**WHAT IS EXPECTED**
From the line containing "You are a computer-use" through the last line of the records below, output every line exactly, both ends included, except the pictures.

════════════════

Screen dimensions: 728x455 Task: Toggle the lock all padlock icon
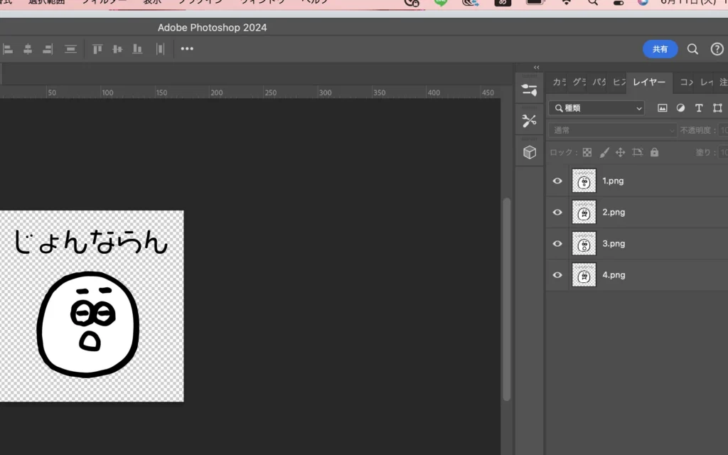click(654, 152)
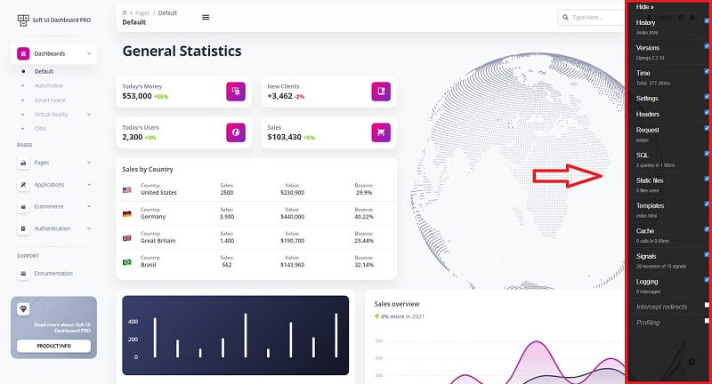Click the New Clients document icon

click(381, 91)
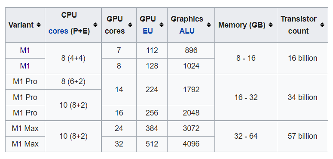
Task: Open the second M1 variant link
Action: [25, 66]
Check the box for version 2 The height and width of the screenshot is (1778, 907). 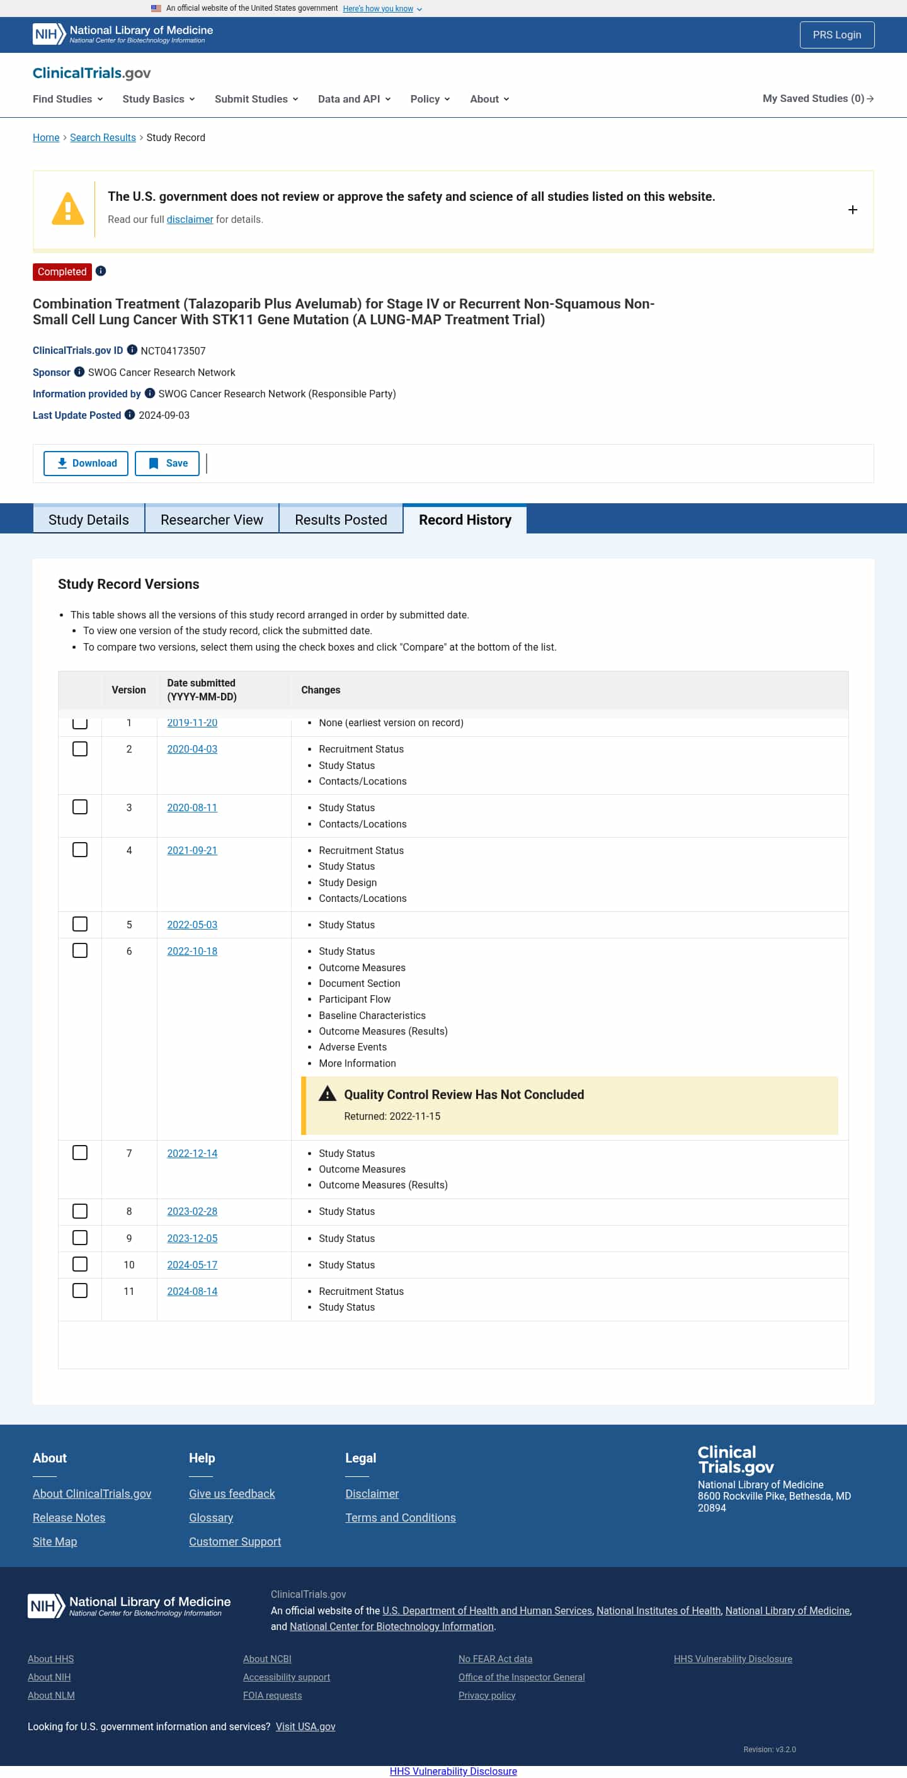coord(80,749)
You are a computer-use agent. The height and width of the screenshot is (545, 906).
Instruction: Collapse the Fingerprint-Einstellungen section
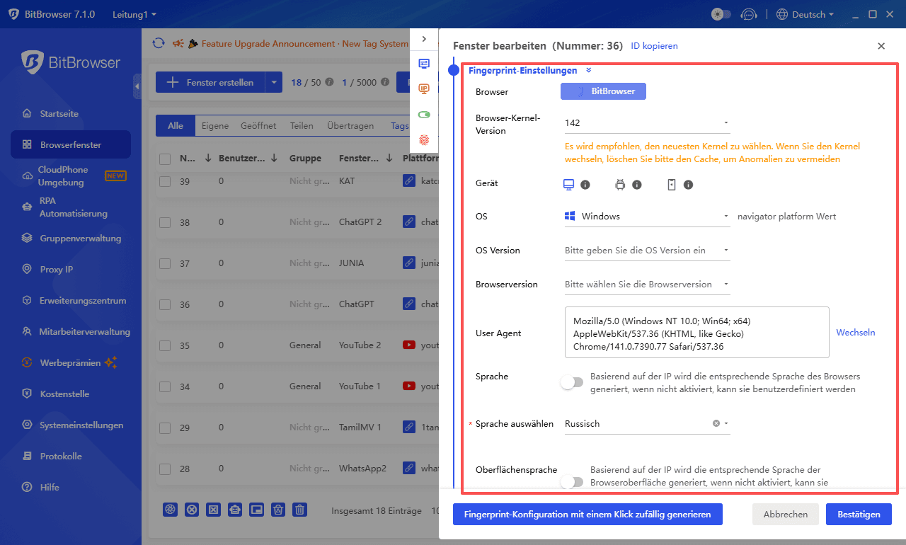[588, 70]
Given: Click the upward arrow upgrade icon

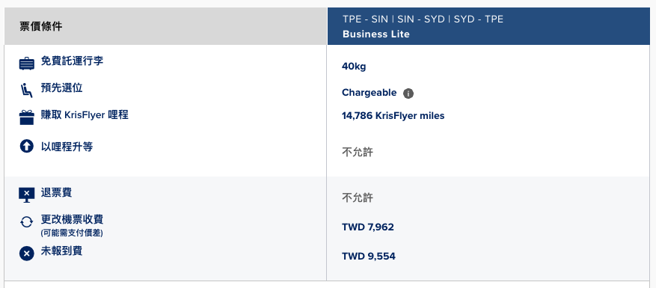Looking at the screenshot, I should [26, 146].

════════════════

**ANSWER SPACE**
You are a computer-use agent. The height and width of the screenshot is (545, 906).
Instruction: Collapse the Fingerprint-Einstellungen section
[588, 70]
Given: Click the upward arrow upgrade icon

Looking at the screenshot, I should [26, 146].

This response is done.